Even at the time, the capital requirements had a major effect on profitability. Bohanon allegedly saved 30% on construction costs by using a reverse assembly line, but much of that was consumed by additional equipment costs and overhead costs. Levitt boasted that he could “under price the competition by 1500 dollars and still make 1000 dollar per house”, which would be a cost savings against traditional methods on the order of 20-30%. Impressive, to be sure, nothing in the realm of the savings from true mass production.
And outside of reverse assembly lines, many of the labor-saving innovations of the mass builders did make their way into traditional construction. Much of the time savings came from things like standard sized sheets of plywood, using drywall instead of lathe and plaster, pre-assembled roof trusses, and power tools - all things which are now standard in residential construction.
[0] - California was first in the nation in contracts for shipbuilding, aircraft production, and expansion of military facilities during the war. San Francisco and Los Angeles were the largest shipbuilding and aircraft manufacturing areas in the US, respectively. By 1945, Los Angeles was second only to Detroit in industrial production.

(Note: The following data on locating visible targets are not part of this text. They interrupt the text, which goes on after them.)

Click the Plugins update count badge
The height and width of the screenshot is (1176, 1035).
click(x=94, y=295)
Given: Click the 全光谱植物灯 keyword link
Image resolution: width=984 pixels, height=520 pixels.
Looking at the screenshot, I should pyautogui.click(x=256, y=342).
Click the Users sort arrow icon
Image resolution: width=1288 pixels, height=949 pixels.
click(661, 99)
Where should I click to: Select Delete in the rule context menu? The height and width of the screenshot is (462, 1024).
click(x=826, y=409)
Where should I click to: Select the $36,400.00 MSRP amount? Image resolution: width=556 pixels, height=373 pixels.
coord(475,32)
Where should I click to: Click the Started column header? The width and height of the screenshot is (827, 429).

[1] - Builders like Henry Doelger had been experimenting with mass production methods for years for years:
During his busiest years in the Sunset, Doelger used practices that would become common in mass home building in the next decade. Because he built largely standardized houses for speculative sale, Doelger took advantage of economies of scale by purchasing materials in bulk. His scale of production made it cost efficient to operate his own lumber processing mill near his building sites where crews precut materials and selectively preassembled elements of each house. A dedicated millwork operation also completed all interior and exterior architectural trim, ranging from door moldings to flower boxes. Doelger’s workers then bundled the materials into “kits,” which they delivered to each building site. Doelger organized his labor force based on assembly line principles as well, separating his workmen into crews who specialized in one specific part of the home building process such as foundations, framing, sheet rocking, and finishing. In addition to efficient planning and work patterns, Doelger began experimenting with ways to use and pay for labor more efficiently or cheaply. He kept a skeleton crew of workers building almost constantly, which prevented him from having to hire workers less familiar with his units from union halls. The firm selectively subcontracted out plumbing, electrical, tiling, and stucco, sometimes employing two competing bidders at the same time and promising incentives to the fastest crews. Doelger also hired lesser skilled labor to do single, repeated jobs on each house as a way of saving on labor. With these practices in place, Doelger Homes was building as many as two houses a day in the Sunset by 1939.
[2] - Previously development had largely been limited to areas accessible by train or streetcar, resulting in “starfish” patterns of development around major metros. As automobile adoption increased, previously empty areas between the starfish arms would fill in.
[3] - 70,000 is larger than the current-day populations of Cheyenne Wyoming, Portland Maine, or Burlington, Vermont.
[4] - Reducing setup times is a key aspect of the Toyota Production System: When Toyota engineers examined the change-over, they discovered that the established procedure was to stop the line, let down the dies by an overhead crane, position the dies in the machine by human eyesight, and then adjust their position with crowbars while making individual test stampings. The existing process took from twelve hours to almost three days to complete...Over time they reduced these changeover times from hours to fifteen minutes by the 1960s, three minutes by the 1970s and then just 180 seconds by 1990s.
[5] - This was the theoretical capacity of the Lustron factory as well, another massive initiative unlikely to be duplicated.